** Excerpt **
From Commands to Prompts: LLM-based Semantic File System for AIOS

Authors: Zeru Shi, Kai Mei, Mingyu Jin, Yongye Su, Chaoji Zuo, Wenyue Hua, Wujiang Xu, Yujie Ren, Zirui Liu, Mengnan Du, Dong Deng, Yongfeng Zhang

ICLR 2025 | Venue PDF | Archive PDF | Plain Text | LLM Run Details

Reproducibility Variable Result LLM Response
Research Type Experimental Our experiments show that LSFS can achieve at least 15% retrieval accuracy improvement with 2.1 higher retrieval speed in the semantic file retrieval task compared with the traditional file system. In the traditional keyword-based file retrieval task (i.e., retrieving by string-matching), LSFS also performs stably well, i.e., over 89% F1-score with improved usability, especially when the keyword conditions become more complex. Additionally, LSFS supports more advanced file management operations, i.e., semantic file rollback and file sharing and achieves 100% success rates in these tasks, further suggesting the capability of LSFS. The code is available at https://github.com/agiresearch/AIOS-LSFS.
Researcher Affiliation Academia Rutgers University Purdue University New Jersey Institute of Technology EPFL University of Minnesota
Pseudocode Yes Algorithm 1 Pseudo-code of K.1. ... Algorithm 2 Pseudo-code of K.2. ... Algorithm 3 Procedures of K.3.
Open Source Code Yes The code is available at https://github.com/agiresearch/AIOS-LSFS.
Open Datasets No The paper does not provide concrete access information (specific link, DOI, repository name, formal citation with authors/year, or reference to established benchmark datasets) for a publicly available or open dataset. It mentions generating its own test data: "We build a hierarchical file folder with file numbers as 10, 20, and 40, respectively, for this task."
Dataset Splits No The paper mentions generating test data with varying numbers of files (e.g., "file numbers as 10, 20, and 40" or "rollback file with versions the range from 5 to 40"), but it does not specify explicit training/test/validation dataset splits (percentages, absolute counts, or citations to predefined splits) for reproducibility of any model training or evaluation.
Hardware Specification No The paper mentions "CPU usage is maintained between 0.1% and 0.2%" when discussing supervisor efficiency but does not provide specific hardware details (exact GPU/CPU models, processor types with speeds, memory amounts, or detailed computer specifications) used for running its experiments.
Software Dependencies No The paper mentions "all-Mini LM-L6-v2" as a lightweight embedding model and "llamaindex" for indexing. It also references specific LLM backbones like "Gemini-1.5-flash", "GPT-4o-mini", "Qwen-2", and "Gemma-2". However, it does not provide specific version numbers for these software components or other libraries used (e.g., for Python, Flask, Dropbox SDK) which would be necessary for full reproducibility.
Experiment Setup No The paper describes the experimental design and evaluation metrics for various tasks (e.g., semantic file retrieval, keyword-based retrieval, rollback scalability, supervisor effectiveness) and mentions the LLM backbones used. However, it does not contain specific experimental setup details such as concrete hyperparameter values (e.g., learning rate, batch size) or other system-level training configurations for any models developed or fine-tuned by the authors. The LLMs mentioned are off-the-shelf models, so their internal training settings are not provided by the authors.

** Problems to solve **
a: Translate this sentence from the LSFS reproducibility summary into Spanish: "Additionally, LSFS supports more advanced file management operations, i.e., semantic file rollback and file sharing and achieves 100% success rates in these tasks, further suggesting the capability of LSFS."
b: According to the LSFS reproducibility summary, what F1-score does LSFS reach in the traditional keyword-based file retrieval task?
c: Output the portion of the LSFS reproducibility summary between "Open Datasets No" and "training or evaluation.", inclusive, with no changes.

** Recorded data **

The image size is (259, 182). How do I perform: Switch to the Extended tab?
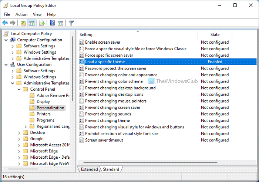pos(89,169)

** Answers by item number **
a: Además, LSFS admite operaciones de gestión de archivos más avanzadas, es decir, la reversión semántica de archivos y el uso compartido de archivos, y logra tasas de éxito del 100 % en estas tareas, lo que sugiere además la capacidad de LSFS.

b: Over 89%.

c:
Open Datasets No The paper does not provide concrete access information (specific link, DOI, repository name, formal citation with authors/year, or reference to established benchmark datasets) for a publicly available or open dataset. It mentions generating its own test data: "We build a hierarchical file folder with file numbers as 10, 20, and 40, respectively, for this task."
Dataset Splits No The paper mentions generating test data with varying numbers of files (e.g., "file numbers as 10, 20, and 40" or "rollback file with versions the range from 5 to 40"), but it does not specify explicit training/test/validation dataset splits (percentages, absolute counts, or citations to predefined splits) for reproducibility of any model training or evaluation.